February 20, 2018

Just Go With It

Photo by Aaron Burden, Unsplash

Ideas are everywhere—if a story goes with it.

One reason I love researching and writing creative nonfiction is because it opens up the entire world to a nonfiction writer. There are no parameters or boundaries about what to write about. The catalogue of categories is, in many ways, infinite. You can write about anything from codfish to oranges to the art and science of love to the characters in the streets of New York — as long as “a story,” as Damon Runyon, the reporter and short story writer, frequently commented, “goes with it.”

In my last post, I talked about the style-substance balance—story synchronized with information—essential in creative nonfiction. Let me go further and talk about idea development, the challenge many of my students in the classroom or in my workshops confront as they begin to learn the nuts and bolts of the craft. Generally, there are two distinct categories of creative nonfiction I call the public and the personal. I will begin with the most popular and publishable category of creative nonfiction—the public story.

A public or big idea essay, article or book is a story that anyone—potentially—can write. It’s when you capture a famous figure like, say, some of the unforgettable early profiles of Frank Sinatra or Joe DiMaggio and other celebrities written by Gay Talese, first published in Esquire and later collected in his book, Fame and Obscurity. Or when you confront, dramatize and explain a subject in the news that affects many people, like, more recently, in book form, Dreamland by Sam Quiñones, which won the National Book Critics Circle Award. Or when you uncover a long-forgotten story that rights a wrong like Rebecca Skloot’s The Immortal Life of Henrietta Lacks, four years on the New York Times best seller list. Or when you find an incredible story that has never been told, like The Boys in the Boat: Nine Americans and Their Epic Quest for Gold by Daniel James Brown or Seabiscuit by Lauren Hillenbrand.

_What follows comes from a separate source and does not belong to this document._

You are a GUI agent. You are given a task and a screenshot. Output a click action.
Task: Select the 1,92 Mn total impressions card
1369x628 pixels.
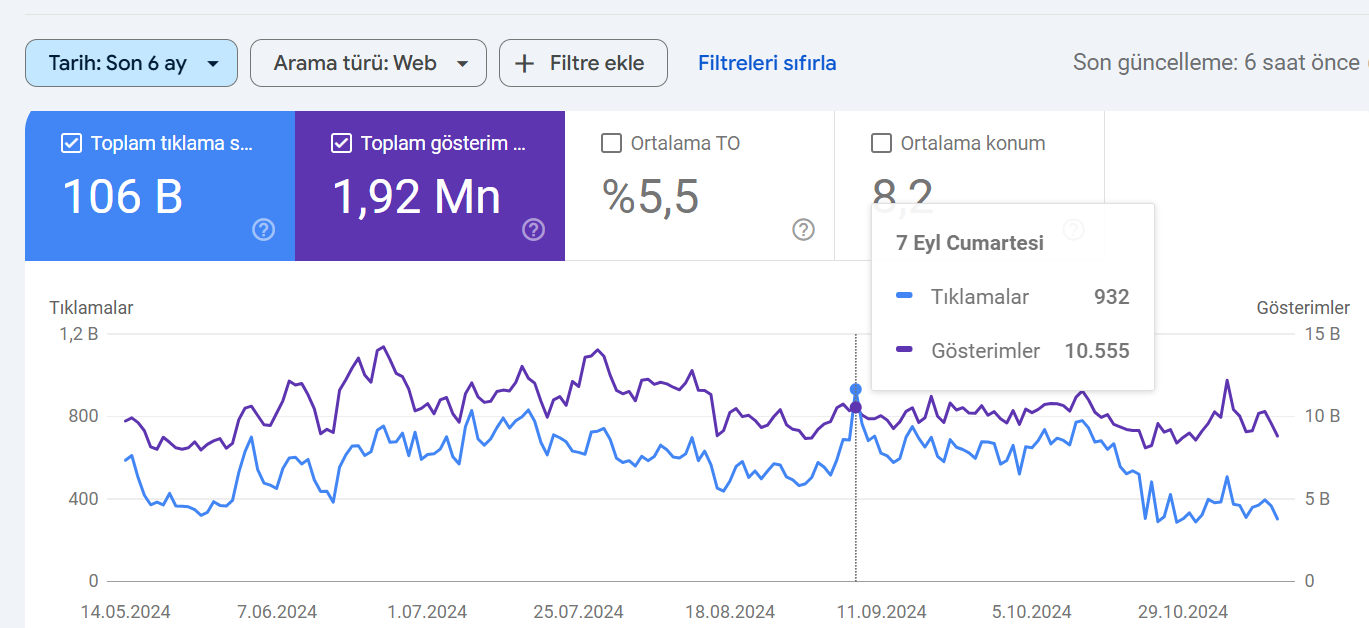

Magazines and even newspapers, as well as book publishers, mostly publish these public stories because, of course, they are of interest to the public—they relate to and inform their readers. Every week The New Yorker publishes “fact pieces,” about architecture, interior design, movie making or the child welfare system. As does the New York Times Magazine, or in the myriad of blogs published by The Washington Post. My literary magazine, Creative Nonfiction, publishes special issues on climate change, sustainability or the art of teaching — driven always by narrative.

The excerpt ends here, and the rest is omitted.